--- What the exercise asks ---
Please use the post on libclang AST matchers to explain, in one to three sentences, why the Clang C++ API provides the Matchers API instead of relying only on visitors.

--- Supplied passage ---
## Begin

During the talk I detailed some points (and issues) of the current siplasplas implementation:

Improving the parser

I already solved the third issue by moving all my dependencies to conan.io, but the first two were inherent to the design of the parser itself. So after meetingcpp I started woring on a C++ replacement for DRLParser. The new reflection parser is organised as follows:

All the layers above will be provided as an independent API, and a client (The new DRLParser) will be written on top of the API. I mostly based the new design on the feedback from Jonathan Muller and his Standardese project.

Let’s go!

Such a long preface, isn’t? As I said, it was a long time since I wrote my last post. So much to say!”

This post will be focused on the core parsing API above, specifically, how we can write AST matchers using the libclang API

libclang AST

The libclang AST abstracts the C++ recursive AST visitor of Clang into a C cursor-based API. Basically a cursor is a generic representation of an AST node. libclang works by giving functions to recurse the AST, installing callbacks on node visitation, and a lot of functions to ask different properties of the entity a cursor points to.

class MyAstVisitor : public VisitorInterface::Make<RecursiveAstVisitor>
{
public:
    void onCursor(const Cursor& current, const Cursor& parent) override
    {
        if(cursor.kind() == CursorKind::Kind::ClassDecl)
        {
            std::cout << "Class found: " << current.spelling();
        }
    }
};

Index index;
TranslationUnit tu = index.parse(
    "helloworld.cpp",
    CompileOptions().std("c++14")
);
MyAstVisitor visitor;
visitor.visit(tu.cursor());

The above example uses my libclang wrapper, not the libclang C API

This works great for simple cases, but once you start trying to find complex structures in your C++ code, walkind the AST directly with visitors becomes more and more complex. To solve this issue, the Clang C++ API provides the Matchers API, a simple C++ DSL to create predicates on the AST. You can register multiple matchers in a match finder, and Clang will automatically notify you if some of these predicates matched:

class MyMatchCallback : public MatchCallback
{
public:
    void onMatch(const MatchResult& result) override
    {
        std::cout << "Found a class named "
            << result.boundNodes.get("class").spelling()
            << " with " result.boundNodes.getAll("methods").size()
            << " methods\n";
    }
};

TranslationUnit tu = ...;
MyMatchCallback callback;
MatchFinder finder;
finder.addMatch(
    id("class", classDecl(
        id("methods", has(cxxMethod(unless(isStatic()))))
    )),

    callback
);

finder.matchAst(tu);

We no longer have callbacks for each AST node, but a callback that is called only if an AST node matches a set of requirements. In the example, class declarations with at least one non-static member function. The DSL also allows tagging parts of the predicate, so its easy to get what nodes were involved in each part of the matched predicate.

## End

--- Information shown ---
## Begin

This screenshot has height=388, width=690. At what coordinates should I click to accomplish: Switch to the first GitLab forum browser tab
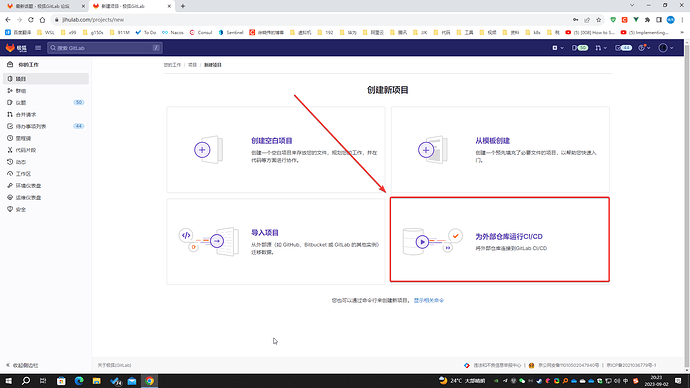pos(44,6)
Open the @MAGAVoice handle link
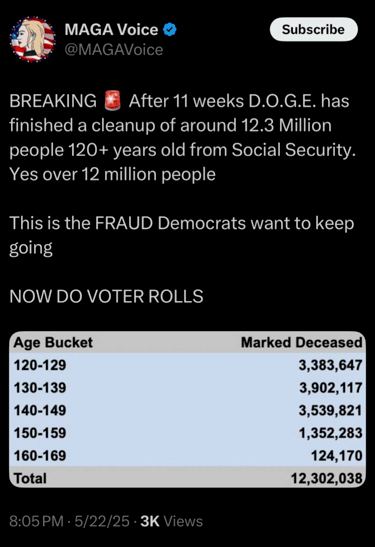This screenshot has width=375, height=547. [114, 50]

## End

--- Task response ---
Visitors work for simple cases, but walking the AST directly with them grows more and more complex once you try to find complex structures in C++ code. The Matchers API solves this with a simple C++ DSL for building predicates on the AST: you register matchers in a match finder, and Clang notifies you only when a node matches a set of requirements.